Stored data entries
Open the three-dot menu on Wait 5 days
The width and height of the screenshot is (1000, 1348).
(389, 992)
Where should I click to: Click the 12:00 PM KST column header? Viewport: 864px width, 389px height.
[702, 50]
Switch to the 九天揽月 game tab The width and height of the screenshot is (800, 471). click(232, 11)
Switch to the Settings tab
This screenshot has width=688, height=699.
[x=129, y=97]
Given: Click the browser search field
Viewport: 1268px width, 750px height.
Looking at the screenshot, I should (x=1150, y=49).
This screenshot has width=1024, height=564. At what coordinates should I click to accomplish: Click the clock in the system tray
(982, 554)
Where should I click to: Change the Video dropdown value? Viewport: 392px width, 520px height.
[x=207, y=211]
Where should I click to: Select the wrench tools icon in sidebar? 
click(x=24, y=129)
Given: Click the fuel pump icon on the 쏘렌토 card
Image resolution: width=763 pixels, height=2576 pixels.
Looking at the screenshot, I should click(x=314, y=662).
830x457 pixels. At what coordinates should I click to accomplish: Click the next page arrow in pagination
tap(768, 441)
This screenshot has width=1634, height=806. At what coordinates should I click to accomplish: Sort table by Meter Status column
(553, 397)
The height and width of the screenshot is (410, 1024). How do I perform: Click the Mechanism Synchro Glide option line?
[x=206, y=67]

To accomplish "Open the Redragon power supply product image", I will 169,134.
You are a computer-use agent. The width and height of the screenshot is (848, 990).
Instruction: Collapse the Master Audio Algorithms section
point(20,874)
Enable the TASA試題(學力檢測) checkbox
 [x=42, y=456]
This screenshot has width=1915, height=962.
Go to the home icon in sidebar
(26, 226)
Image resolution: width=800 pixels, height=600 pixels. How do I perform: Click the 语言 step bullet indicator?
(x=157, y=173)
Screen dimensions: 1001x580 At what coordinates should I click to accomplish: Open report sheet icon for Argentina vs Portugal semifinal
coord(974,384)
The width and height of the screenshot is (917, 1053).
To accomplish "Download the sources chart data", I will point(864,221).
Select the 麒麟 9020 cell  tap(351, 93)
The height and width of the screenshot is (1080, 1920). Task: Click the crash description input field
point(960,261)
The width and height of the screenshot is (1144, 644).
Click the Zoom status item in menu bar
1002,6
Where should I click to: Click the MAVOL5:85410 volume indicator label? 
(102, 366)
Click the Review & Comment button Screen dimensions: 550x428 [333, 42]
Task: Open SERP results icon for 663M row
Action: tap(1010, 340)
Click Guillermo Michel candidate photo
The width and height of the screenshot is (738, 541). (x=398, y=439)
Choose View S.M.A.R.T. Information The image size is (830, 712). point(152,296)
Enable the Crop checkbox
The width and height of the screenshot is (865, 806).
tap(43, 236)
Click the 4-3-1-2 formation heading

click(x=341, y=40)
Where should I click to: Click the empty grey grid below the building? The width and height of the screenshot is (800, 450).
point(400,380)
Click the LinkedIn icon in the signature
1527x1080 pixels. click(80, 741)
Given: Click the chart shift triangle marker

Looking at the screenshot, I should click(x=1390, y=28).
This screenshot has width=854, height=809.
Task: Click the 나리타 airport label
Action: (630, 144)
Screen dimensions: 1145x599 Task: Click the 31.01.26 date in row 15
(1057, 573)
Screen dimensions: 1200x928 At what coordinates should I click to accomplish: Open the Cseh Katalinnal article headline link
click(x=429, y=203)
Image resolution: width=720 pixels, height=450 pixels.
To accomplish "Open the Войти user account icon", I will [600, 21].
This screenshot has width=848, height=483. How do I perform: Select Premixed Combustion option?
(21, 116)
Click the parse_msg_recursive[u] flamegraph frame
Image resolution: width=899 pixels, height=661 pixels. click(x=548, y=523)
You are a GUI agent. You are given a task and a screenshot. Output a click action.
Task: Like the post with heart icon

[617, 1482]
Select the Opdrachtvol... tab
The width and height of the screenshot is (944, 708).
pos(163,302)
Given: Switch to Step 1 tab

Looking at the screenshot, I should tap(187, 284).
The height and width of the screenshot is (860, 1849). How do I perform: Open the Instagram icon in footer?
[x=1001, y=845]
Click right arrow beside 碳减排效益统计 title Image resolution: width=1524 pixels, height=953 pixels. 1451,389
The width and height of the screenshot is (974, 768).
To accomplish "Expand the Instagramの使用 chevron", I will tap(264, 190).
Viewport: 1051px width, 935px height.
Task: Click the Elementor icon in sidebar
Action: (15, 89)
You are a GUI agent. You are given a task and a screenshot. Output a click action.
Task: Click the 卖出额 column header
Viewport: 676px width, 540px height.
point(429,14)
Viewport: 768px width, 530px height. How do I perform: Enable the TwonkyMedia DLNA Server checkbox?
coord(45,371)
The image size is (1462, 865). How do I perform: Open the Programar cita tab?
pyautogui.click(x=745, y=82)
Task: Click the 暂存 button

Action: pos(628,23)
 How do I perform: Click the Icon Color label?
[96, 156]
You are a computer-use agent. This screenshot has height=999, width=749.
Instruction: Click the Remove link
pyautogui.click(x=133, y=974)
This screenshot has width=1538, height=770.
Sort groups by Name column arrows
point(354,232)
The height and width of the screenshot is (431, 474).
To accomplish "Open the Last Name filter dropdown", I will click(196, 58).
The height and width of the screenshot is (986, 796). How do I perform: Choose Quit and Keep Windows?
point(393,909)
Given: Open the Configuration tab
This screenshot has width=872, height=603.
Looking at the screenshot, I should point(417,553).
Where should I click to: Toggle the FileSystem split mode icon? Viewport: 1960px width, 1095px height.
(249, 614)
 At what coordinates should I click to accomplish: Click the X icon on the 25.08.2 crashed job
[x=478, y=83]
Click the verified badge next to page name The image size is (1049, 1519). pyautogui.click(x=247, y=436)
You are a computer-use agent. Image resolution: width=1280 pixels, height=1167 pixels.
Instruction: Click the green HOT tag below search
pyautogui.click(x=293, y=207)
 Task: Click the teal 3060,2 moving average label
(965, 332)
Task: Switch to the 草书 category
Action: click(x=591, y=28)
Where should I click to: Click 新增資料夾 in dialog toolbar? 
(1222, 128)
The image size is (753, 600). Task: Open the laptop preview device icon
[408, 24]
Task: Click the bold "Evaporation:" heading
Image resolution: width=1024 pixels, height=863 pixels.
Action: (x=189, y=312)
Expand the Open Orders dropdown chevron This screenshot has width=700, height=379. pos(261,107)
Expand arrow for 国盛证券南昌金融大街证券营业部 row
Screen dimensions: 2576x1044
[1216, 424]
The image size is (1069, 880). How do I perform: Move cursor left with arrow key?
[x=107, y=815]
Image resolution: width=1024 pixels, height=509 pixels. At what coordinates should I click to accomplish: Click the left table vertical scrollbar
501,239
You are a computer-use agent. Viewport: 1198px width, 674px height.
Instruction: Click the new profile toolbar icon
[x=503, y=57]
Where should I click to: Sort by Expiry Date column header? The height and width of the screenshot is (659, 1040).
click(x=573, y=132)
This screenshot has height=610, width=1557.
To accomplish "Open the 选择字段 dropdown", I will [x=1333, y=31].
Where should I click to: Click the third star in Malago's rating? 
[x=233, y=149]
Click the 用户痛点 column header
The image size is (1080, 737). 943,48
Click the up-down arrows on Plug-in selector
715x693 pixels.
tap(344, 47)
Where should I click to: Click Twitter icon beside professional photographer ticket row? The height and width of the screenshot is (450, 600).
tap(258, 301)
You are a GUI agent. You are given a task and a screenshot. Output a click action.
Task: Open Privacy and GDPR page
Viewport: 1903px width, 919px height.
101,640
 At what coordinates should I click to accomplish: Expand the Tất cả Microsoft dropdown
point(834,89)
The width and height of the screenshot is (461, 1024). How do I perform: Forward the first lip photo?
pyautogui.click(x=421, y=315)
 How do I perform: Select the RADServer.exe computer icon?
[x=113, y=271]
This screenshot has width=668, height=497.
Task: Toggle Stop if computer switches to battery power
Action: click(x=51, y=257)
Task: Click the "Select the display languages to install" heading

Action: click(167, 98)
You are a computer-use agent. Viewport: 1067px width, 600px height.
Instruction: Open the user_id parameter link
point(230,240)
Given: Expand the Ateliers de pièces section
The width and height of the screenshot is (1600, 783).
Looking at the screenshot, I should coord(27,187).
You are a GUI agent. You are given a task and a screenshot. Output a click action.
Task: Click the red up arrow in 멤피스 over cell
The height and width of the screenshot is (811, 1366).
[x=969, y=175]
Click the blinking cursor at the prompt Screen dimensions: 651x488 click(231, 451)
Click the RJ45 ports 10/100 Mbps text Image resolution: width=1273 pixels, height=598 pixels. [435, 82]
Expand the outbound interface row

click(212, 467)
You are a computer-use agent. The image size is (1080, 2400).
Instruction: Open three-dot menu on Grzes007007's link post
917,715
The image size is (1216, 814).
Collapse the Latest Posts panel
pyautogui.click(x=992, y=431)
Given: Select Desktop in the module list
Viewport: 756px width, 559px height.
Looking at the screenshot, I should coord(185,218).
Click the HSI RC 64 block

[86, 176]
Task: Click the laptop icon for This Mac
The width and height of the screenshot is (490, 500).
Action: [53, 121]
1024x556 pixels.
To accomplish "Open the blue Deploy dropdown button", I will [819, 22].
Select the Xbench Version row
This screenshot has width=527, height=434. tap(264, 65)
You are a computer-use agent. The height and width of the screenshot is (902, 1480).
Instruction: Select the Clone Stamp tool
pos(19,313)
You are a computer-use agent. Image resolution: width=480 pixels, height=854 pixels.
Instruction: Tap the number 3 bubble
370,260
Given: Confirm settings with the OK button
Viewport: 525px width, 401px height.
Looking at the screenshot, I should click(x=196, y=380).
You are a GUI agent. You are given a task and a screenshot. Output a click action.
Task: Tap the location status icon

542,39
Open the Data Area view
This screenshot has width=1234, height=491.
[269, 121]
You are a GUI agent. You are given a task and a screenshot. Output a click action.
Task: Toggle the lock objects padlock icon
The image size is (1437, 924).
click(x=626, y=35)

Try it>
Across the entries above, work out how many lines hold "cell". The answer is that number alone.

Answer box>
2